• **Selected excerpt**:
Quick Links

Re: Postgresql 11: terminating walsender process due to replication timeout

From:	Kyotaro Horiguchi <horikyota(dot)ntt(at)gmail(dot)com>
To:	abhishek(dot)bhola(at)japannext(dot)co(dot)jp
Cc:	pgsql-general(at)postgresql(dot)org
Subject:	Re: Postgresql 11: terminating walsender process due to replication timeout
Date:	2021-09-13 01:10:41
Message-ID:	20210913.101041.2246839776609019379.horikyota.ntt@gmail.com
Views:	Whole Thread \| Raw Message \| Download mbox \| Resend email
Thread:
Lists:	pgsql-general

At Fri, 10 Sep 2021 16:55:48 +0900, Abhishek Bhola <abhishek(dot)bhola(at)japannext(dot)co(dot)jp> wrote in
> So is there any solution to this issue?
> I did try to increase the wal_sender_timeout and it broke the pub/sub.
> I increased the wal_receiver_timeout and it wouldn't attempt to restart the
> subscription until that time elapsed.

• **Records provided**:

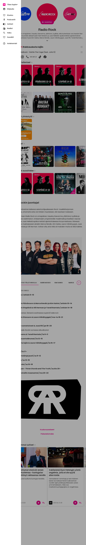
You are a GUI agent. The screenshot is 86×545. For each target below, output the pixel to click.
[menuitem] (10, 5)
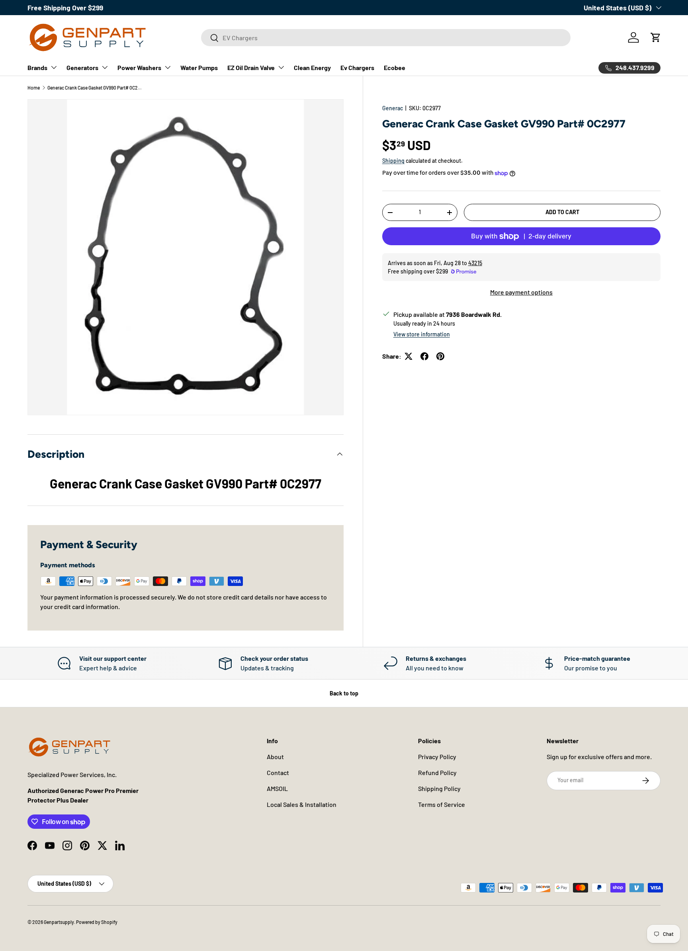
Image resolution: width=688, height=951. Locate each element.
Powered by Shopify (96, 922)
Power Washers (139, 67)
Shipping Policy (439, 788)
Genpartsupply (59, 922)
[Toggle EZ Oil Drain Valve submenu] (281, 67)
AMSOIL (277, 788)
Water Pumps (199, 67)
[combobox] (386, 37)
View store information (421, 334)
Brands (37, 67)
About (275, 756)
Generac (392, 108)
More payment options (521, 292)
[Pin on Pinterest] (440, 356)
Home (33, 87)
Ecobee (394, 67)
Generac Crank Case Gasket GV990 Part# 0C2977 (95, 87)
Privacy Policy (437, 756)
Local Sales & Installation (301, 804)
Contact (278, 772)
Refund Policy (437, 772)
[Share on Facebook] (424, 356)
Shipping (393, 160)
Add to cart (562, 212)
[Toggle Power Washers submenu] (167, 67)
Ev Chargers (357, 67)
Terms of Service (441, 804)
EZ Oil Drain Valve (251, 67)
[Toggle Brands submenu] (54, 67)
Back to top (344, 693)
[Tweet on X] (408, 356)
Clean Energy (312, 67)
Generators (82, 67)
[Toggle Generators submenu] (104, 67)
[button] (656, 37)
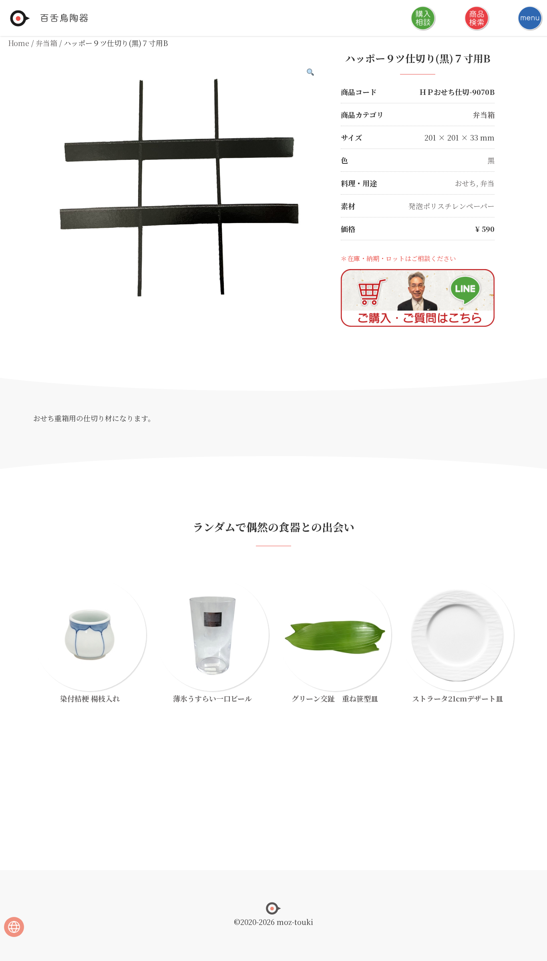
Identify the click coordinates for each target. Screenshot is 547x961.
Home (18, 43)
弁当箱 (46, 43)
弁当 (487, 183)
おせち (465, 183)
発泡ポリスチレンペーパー (451, 206)
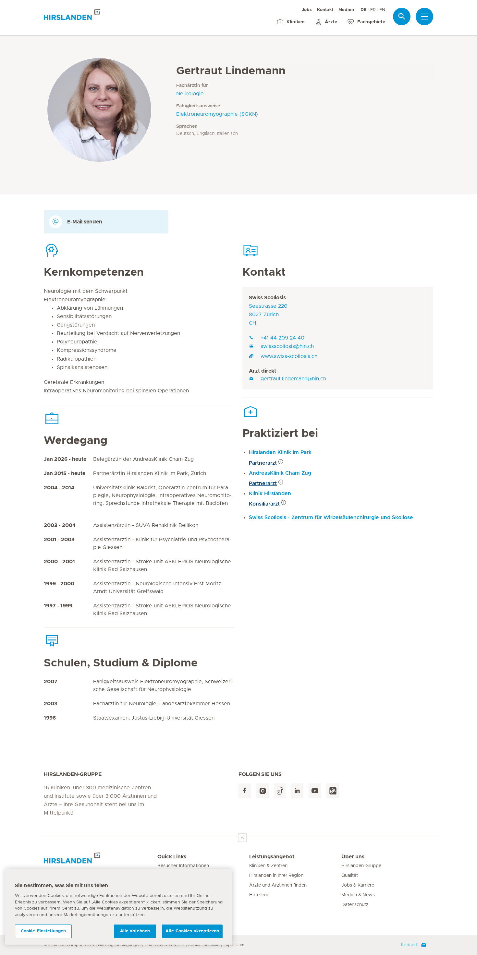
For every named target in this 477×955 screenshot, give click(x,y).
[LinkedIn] (297, 790)
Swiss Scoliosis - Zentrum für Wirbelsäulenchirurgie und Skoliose (331, 517)
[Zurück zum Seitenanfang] (242, 838)
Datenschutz (354, 904)
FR (372, 10)
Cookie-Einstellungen (43, 931)
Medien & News (358, 895)
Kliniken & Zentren (268, 866)
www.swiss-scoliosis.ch (289, 356)
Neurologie (190, 93)
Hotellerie (259, 895)
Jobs (307, 10)
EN (382, 10)
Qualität (349, 875)
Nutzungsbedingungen (119, 945)
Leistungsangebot (271, 856)
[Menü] (424, 16)
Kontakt (325, 10)
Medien (346, 10)
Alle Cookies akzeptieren (192, 931)
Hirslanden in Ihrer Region (276, 875)
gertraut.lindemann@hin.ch (293, 378)
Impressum (234, 945)
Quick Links (171, 856)
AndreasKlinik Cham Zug (280, 473)
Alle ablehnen (135, 931)
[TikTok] (280, 790)
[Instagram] (262, 790)
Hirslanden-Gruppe (361, 866)
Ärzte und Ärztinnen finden (278, 885)
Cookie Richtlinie (203, 945)
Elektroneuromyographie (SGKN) (217, 114)
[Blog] (332, 790)
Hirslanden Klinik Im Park (280, 452)
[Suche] (402, 16)
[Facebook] (244, 790)
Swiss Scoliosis (267, 297)
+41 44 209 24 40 (282, 337)
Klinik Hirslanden (270, 493)
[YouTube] (315, 790)
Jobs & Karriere (357, 885)
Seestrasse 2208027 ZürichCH (268, 315)
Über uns (352, 856)
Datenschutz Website (164, 945)
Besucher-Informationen (183, 866)
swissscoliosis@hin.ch (287, 346)
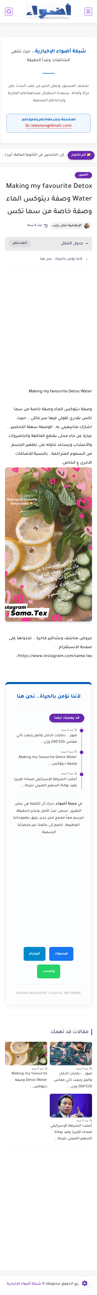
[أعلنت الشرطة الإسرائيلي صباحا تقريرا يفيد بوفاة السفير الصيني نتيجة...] (71, 1105)
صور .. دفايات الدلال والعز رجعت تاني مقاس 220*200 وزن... (46, 739)
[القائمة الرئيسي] (88, 11)
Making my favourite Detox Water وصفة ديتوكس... (48, 761)
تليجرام (34, 954)
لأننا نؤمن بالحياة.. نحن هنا (61, 259)
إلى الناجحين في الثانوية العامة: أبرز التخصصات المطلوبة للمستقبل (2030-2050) (33, 155)
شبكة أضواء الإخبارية (24, 1284)
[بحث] (8, 11)
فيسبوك (61, 954)
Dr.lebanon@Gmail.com (48, 126)
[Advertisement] (48, 329)
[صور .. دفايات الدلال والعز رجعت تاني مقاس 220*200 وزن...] (71, 1054)
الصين (83, 175)
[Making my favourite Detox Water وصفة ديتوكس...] (26, 1054)
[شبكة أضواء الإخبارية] (48, 11)
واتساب (49, 971)
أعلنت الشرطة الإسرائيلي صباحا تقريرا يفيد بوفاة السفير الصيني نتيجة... (45, 783)
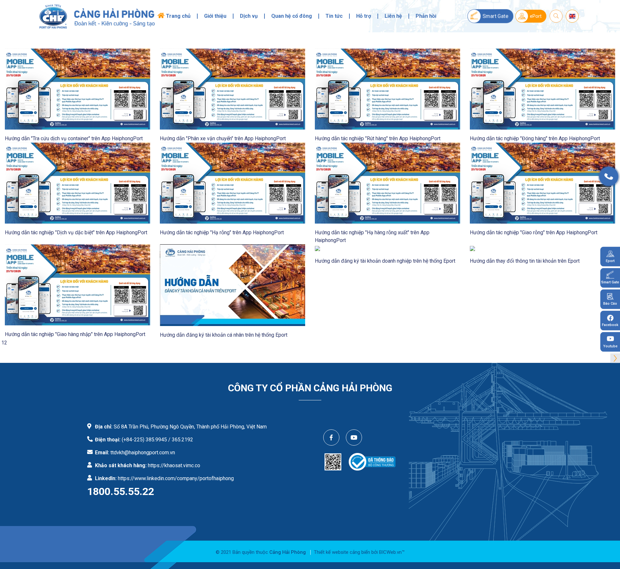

• **Set of tasks**:
1. Copy the replication timeout message word for word from "At Fri, 10 Sep" to "broke the pub/sub.".
2. In the listing, rewrite the lines from the line with "شبكة أضواء الإخبارية (24, 1284)" to the line with "واتساب (49, 971)", changing "Advertisement" to "Sponsored" and leaving everything else unchanged.

• **Task-by-task results**:
1.
At Fri, 10 Sep 2021 16:55:48 +0900, Abhishek Bhola <abhishek(dot)bhola(at)japannext(dot)co(dot)jp> wrote in
> So is there any solution to this issue?
> I did try to increase the wal_sender_timeout and it broke the pub/sub.

2.
شبكة أضواء الإخبارية (24, 1284)
[بحث] (8, 11)
فيسبوك (61, 954)
Dr.lebanon@Gmail.com (48, 126)
[Sponsored] (48, 329)
[صور .. دفايات الدلال والعز رجعت تاني مقاس 220*200 وزن...] (71, 1054)
الصين (83, 175)
[Making my favourite Detox Water وصفة ديتوكس...] (26, 1054)
[شبكة أضواء الإخبارية] (48, 11)
واتساب (49, 971)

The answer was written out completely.